Shibura knew a few of those patient watchers of the sky. He did not understand the great tube they seemed to worship and saw no true interest in what they did. The stars were but points of light and told nothing. Only the sun and Brutus held any interest for a man of religion, for they alone revealed their structure. The stars were great candles and might possibly say much, but they were too far away. Only through the Crossing did contact with the mightier places come, and then solely in the form of the Captain and his fellows. Nonetheless, only with the Farseer could the dancing of lights be seen and preparations made for the coming of the Captain.

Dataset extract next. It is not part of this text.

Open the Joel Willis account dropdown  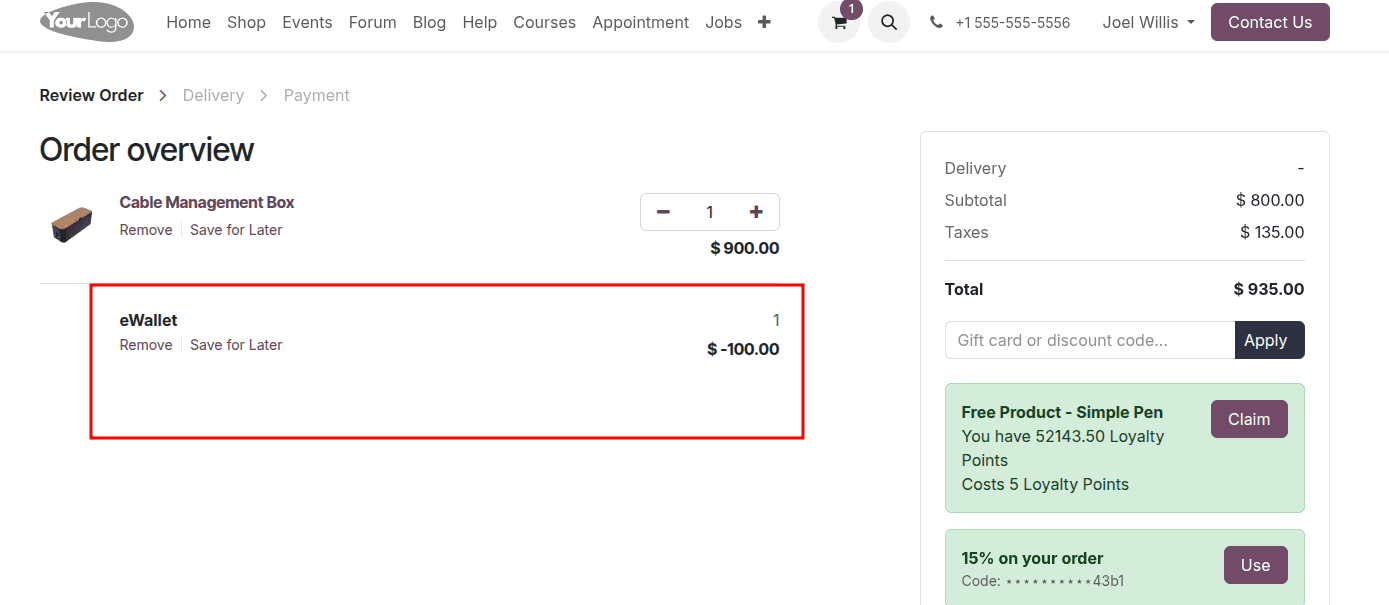(x=1148, y=22)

"I have every trust in them. The Farseer was built in the far past, at the command of the Captain. The role of the Farseer is ordained and it is not for a Firstpriest or Priestfellow to question the tenders of the Farseer." The old man's head bobbed in the gesture of instruction. He smiled to show that his words carried no sharp edge and were meant only for reminding. Between the two men there had come a feeling of closeness. The Firstpriest's joy that he would again see a Crossing conveyed itself to Shibura and lightened his step.
After a pause Shibura said, "Was there any message in the dancing light?"
"The tenders of the Farseer said only that it was the ritual message. They come. They are now within the grip of our sun and we must be ready."
Shibura padded ahead and put his weight against the great door of the temple. They passed out into sunlight. Going down the steps, the bare baked stone face of the temple at their backs, the murmur of life swelled up around them. The great square before them was host to hundreds of people. Knots of friends drifted past amid the flicking echoes of hundreds of sandals.
The shops which lined the tiled walkways were small and displayed their wares with abandon, letting robes spill from their holders; beads and books and spices competed for the same spot in a display case. The two men passed through the crowd. Shibura relished the grainy feel of this uncomplicated existence: talking, laughing, some barterers greeting the price of items with a feigned sharp bark of disbelief.
The sun lay on the horizon, burning a hole in heaven. A few men and women clad in religious raiments spoke of their missions in life, advising of the latest revelation. Shibura bore them no malice, for they were simple people who followed their own blind vision.
Five of the women formed a circle and chanted:
I am
Not great or small
But only
Part of All.
Shibura smiled to himself. It was comforting to know that the purpose of their world was writ large even in the minds of the most common. These people were, of course, no less than he. They formed the base of the great pyramid at whose peak were not priests or merchants or the men of government, but a holy article; the Paralixlinnes. Shibura had learned much from those infinitely detailed and faceted cubes. As objects of meditation they were supreme; how fitting that they played the crowning role even in the vast universe of the Starcrosser.
The Firstpriest made a gesture and they turned down a bumpy avenue of black cobblestone. Rice bins towered over them, their great funnels pointing downward to the rude shop where the grains were sold. The tubs carried indecipherable scrawls in red denoting the strains.